Join us to learn more about the Museum's urgent work and to hear from Iranian Canadian journalist Maziar Bahari, who will be the recipient of the 2020 Elie Wiesel Award at the National Tribute Dinner in April. Bahari is being recognized with the Museum's highest honor for exhibiting exceptional courage in bringing the truth of the Holocaust to the Middle East and being a powerful voice against antisemitism.

Bahari is the author of Then They Came for Me: A Family’s Story of Love, Captivity, and Survival, the story of his imprisonment by the Iranian regime, which was chronicled in the feature film Rosewater by Jon Stewart.

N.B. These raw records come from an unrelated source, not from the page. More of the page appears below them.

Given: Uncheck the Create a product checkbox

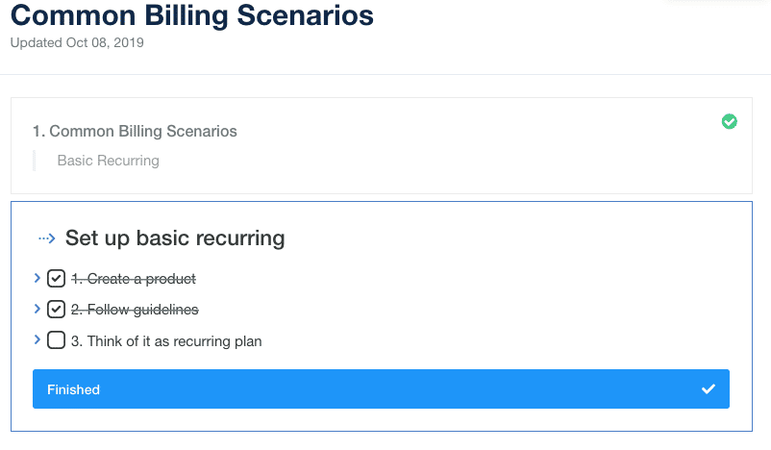Looking at the screenshot, I should (56, 278).
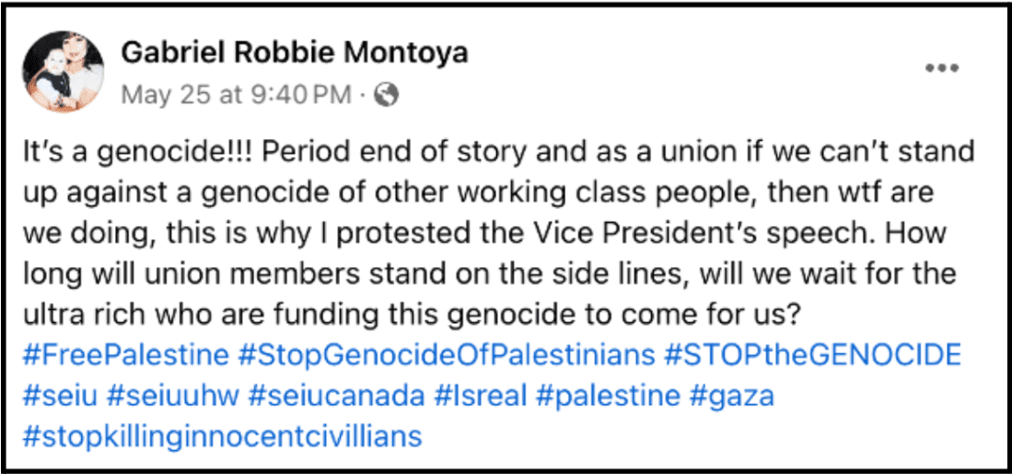Open the #FreePalestine hashtag
This screenshot has width=1012, height=474.
(x=124, y=353)
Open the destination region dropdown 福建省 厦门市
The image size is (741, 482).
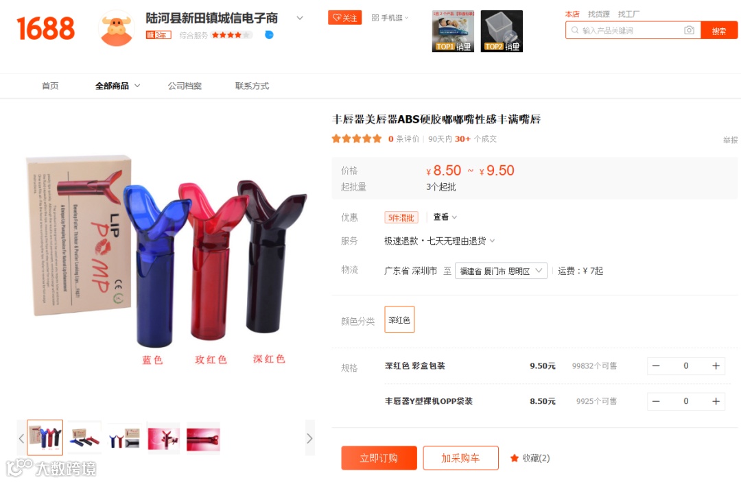coord(501,271)
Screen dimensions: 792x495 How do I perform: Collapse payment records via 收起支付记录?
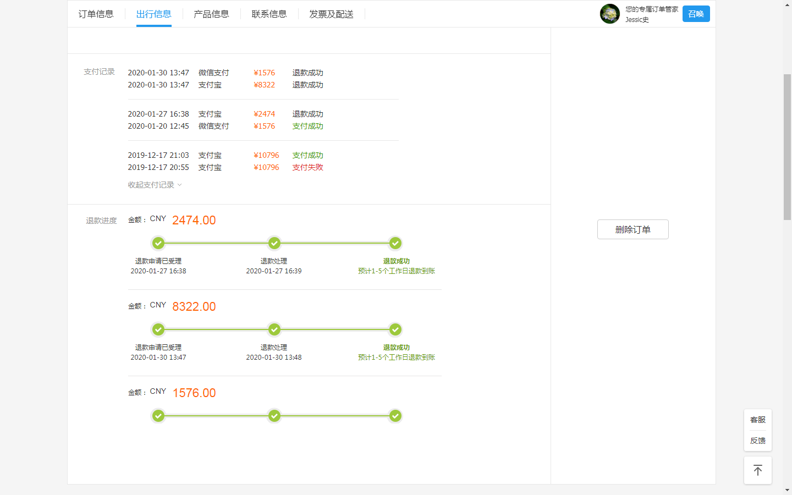click(155, 185)
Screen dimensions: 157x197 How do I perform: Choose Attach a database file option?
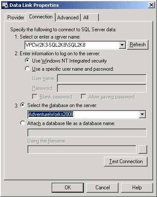pos(23,123)
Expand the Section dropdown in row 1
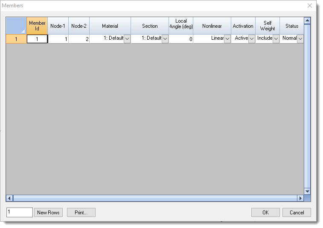Viewport: 323px width, 228px height. 165,39
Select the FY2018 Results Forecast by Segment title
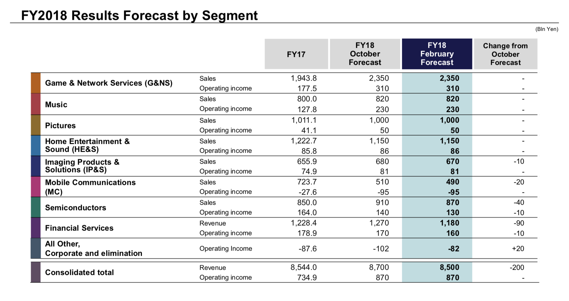569x301 pixels. (140, 16)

In 2018, he released the documentary 82 Names, produced in cooperation with the Museum, which tells the story of Mansour Omari, a human rights activist who survived imprisonment and torture by the Assad regime in Syria. He is also the founder of IranWire, a forum reaching millions of Iranians each month with objective news and accurate, relevant information about the Holocaust.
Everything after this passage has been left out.